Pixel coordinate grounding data
((
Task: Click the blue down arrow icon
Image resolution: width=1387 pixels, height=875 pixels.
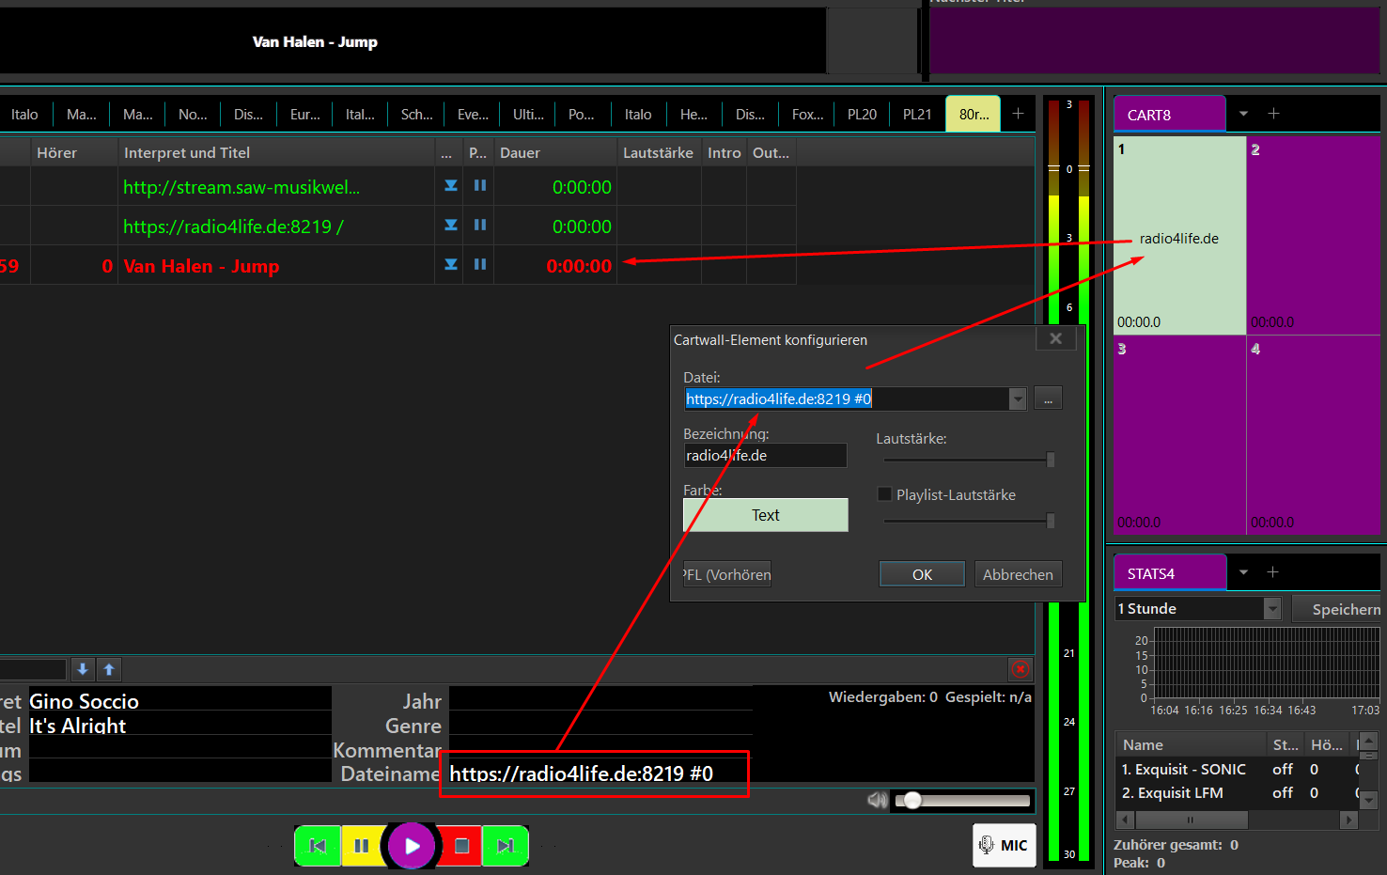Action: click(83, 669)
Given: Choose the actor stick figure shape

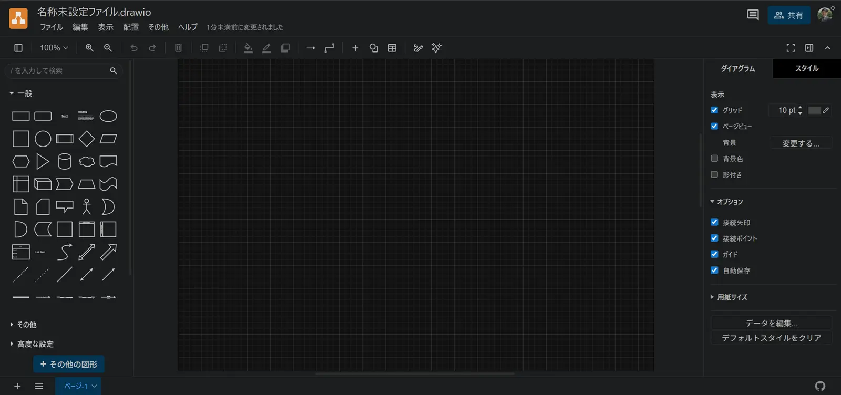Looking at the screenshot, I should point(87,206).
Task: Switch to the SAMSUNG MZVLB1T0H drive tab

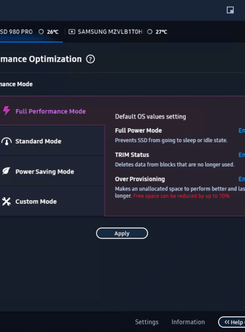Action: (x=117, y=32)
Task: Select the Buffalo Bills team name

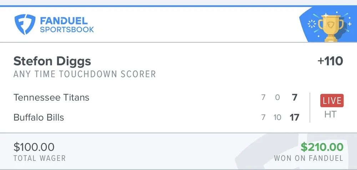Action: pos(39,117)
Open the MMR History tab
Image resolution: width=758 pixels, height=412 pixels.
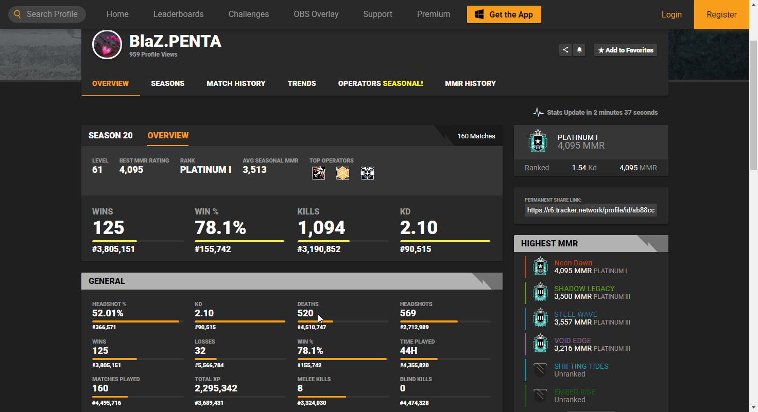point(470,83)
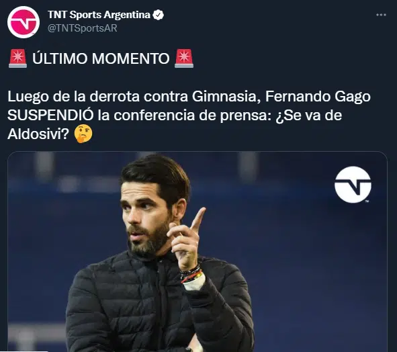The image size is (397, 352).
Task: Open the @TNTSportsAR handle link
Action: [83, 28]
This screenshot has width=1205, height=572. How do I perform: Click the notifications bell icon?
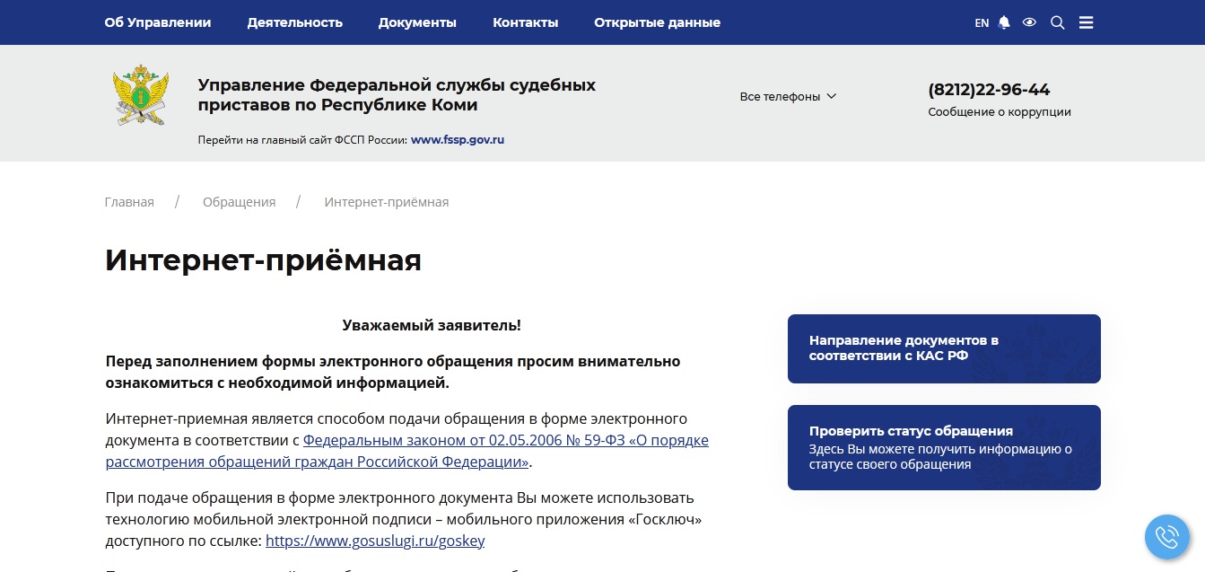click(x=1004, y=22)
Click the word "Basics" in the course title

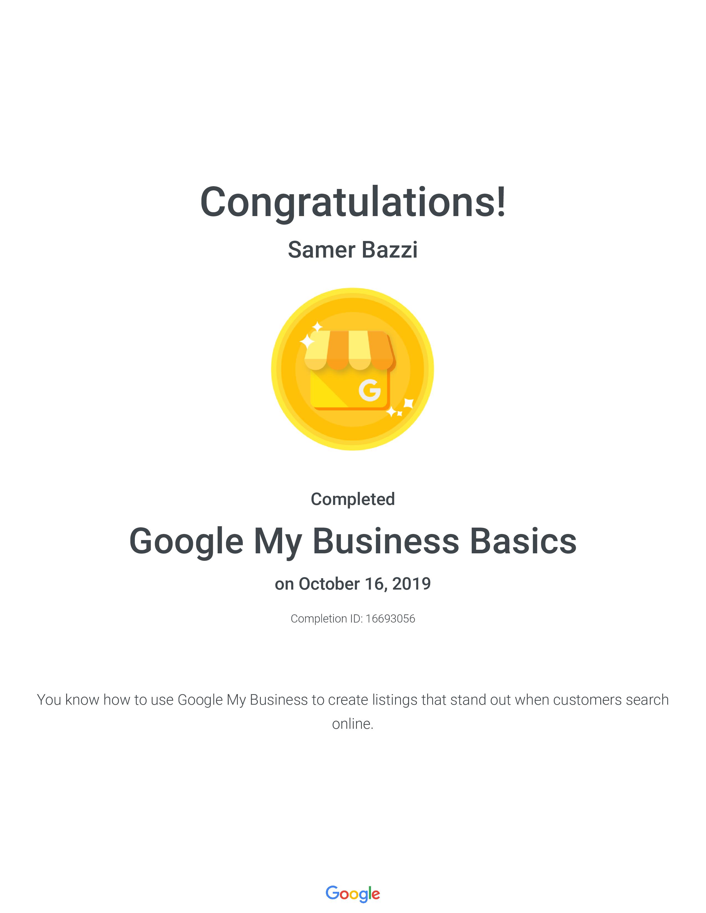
))
→ **WHAT THE TASK ASKS**
Each record above must be retyped exactly, minus its pictures.

→ **RESULT**
Task: Click the blue down arrow icon
Image resolution: width=1387 pixels, height=875 pixels.
Action: click(83, 669)
Given: Choose the actor stick figure shape

Looking at the screenshot, I should point(87,206).
Task: Switch to the SAMSUNG MZVLB1T0H drive tab

Action: (x=117, y=32)
Task: Select the Buffalo Bills team name

Action: pos(39,117)
Open the MMR History tab
Image resolution: width=758 pixels, height=412 pixels.
point(470,83)
The image size is (397, 352).
Task: Open the @TNTSportsAR handle link
Action: [83, 28]
This screenshot has width=1205, height=572. How do I perform: Click the notifications bell icon?
click(x=1004, y=22)
Click the word "Basics" in the course title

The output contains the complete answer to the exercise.